* begin *

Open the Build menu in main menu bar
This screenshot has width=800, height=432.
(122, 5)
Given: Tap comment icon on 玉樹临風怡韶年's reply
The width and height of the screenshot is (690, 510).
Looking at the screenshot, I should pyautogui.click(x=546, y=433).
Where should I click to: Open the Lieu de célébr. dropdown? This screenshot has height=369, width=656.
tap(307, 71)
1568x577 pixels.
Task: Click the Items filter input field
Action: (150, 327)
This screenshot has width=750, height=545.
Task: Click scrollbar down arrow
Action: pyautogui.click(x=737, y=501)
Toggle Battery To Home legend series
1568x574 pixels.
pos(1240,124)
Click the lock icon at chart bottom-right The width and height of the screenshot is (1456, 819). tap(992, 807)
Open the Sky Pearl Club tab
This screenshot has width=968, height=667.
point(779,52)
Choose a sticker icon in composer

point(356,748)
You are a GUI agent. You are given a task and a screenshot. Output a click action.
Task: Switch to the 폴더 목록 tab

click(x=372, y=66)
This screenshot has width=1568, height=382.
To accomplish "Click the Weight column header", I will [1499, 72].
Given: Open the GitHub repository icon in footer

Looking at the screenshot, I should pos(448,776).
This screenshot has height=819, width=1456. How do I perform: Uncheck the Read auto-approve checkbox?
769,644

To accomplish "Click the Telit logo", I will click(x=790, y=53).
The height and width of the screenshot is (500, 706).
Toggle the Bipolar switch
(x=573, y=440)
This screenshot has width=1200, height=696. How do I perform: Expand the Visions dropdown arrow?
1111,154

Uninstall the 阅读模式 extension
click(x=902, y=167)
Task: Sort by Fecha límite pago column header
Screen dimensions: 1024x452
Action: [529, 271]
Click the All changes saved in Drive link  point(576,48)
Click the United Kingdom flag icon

* end *

Put the lines above into a Markdown table with the columns Number and Line, one row per line, and leave out the blank lines.

### ANSWER
| Number | Line |
|---|---|
| 1 | Open the Build menu in main menu bar |
| 2 | This screenshot has width=800, height=432. |
| 3 | (122, 5) |
| 4 | Given: Tap comment icon on 玉樹临風怡韶年's reply |
| 5 | The width and height of the screenshot is (690, 510). |
| 6 | Looking at the screenshot, I should pyautogui.click(x=546, y=433). |
| 7 | Where should I click to: Open the Lieu de célébr. dropdown? This screenshot has height=369, width=656. |
| 8 | tap(307, 71) |
| 9 | 1568x577 pixels. |
| 10 | Task: Click the Items filter input field |
| 11 | Action: (150, 327) |
| 12 | This screenshot has width=750, height=545. |
| 13 | Task: Click scrollbar down arrow |
| 14 | Action: pyautogui.click(x=737, y=501) |
| 15 | Toggle Battery To Home legend series |
| 16 | 1568x574 pixels. |
| 17 | pos(1240,124) |
| 18 | Click the lock icon at chart bottom-right The width and height of the screenshot is (1456, 819). tap(992, 807) |
| 19 | Open the Sky Pearl Club tab |
| 20 | This screenshot has width=968, height=667. |
| 21 | point(779,52) |
| 22 | Choose a sticker icon in composer |
| 23 | point(356,748) |
| 24 | You are a GUI agent. You are given a task and a screenshot. Output a click action. |
| 25 | Task: Switch to the 폴더 목록 tab |
| 26 | click(x=372, y=66) |
| 27 | This screenshot has width=1568, height=382. |
| 28 | To accomplish "Click the Weight column header", I will [1499, 72]. |
| 29 | Given: Open the GitHub repository icon in footer |
| 30 | Looking at the screenshot, I should pos(448,776). |
| 31 | This screenshot has height=819, width=1456. How do I perform: Uncheck the Read auto-approve checkbox? |
| 32 | 769,644 |
| 33 | To accomplish "Click the Telit logo", I will click(x=790, y=53). |
| 34 | The height and width of the screenshot is (500, 706). |
| 35 | Toggle the Bipolar switch |
| 36 | (x=573, y=440) |
| 37 | This screenshot has width=1200, height=696. How do I perform: Expand the Visions dropdown arrow? |
| 38 | 1111,154 |
| 39 | Uninstall the 阅读模式 extension |
| 40 | click(x=902, y=167) |
| 41 | Task: Sort by Fecha límite pago column header |
| 42 | Screen dimensions: 1024x452 |
| 43 | Action: [529, 271] |
| 44 | Click the All changes saved in Drive link  point(576,48) |
| 45 | Click the United Kingdom flag icon |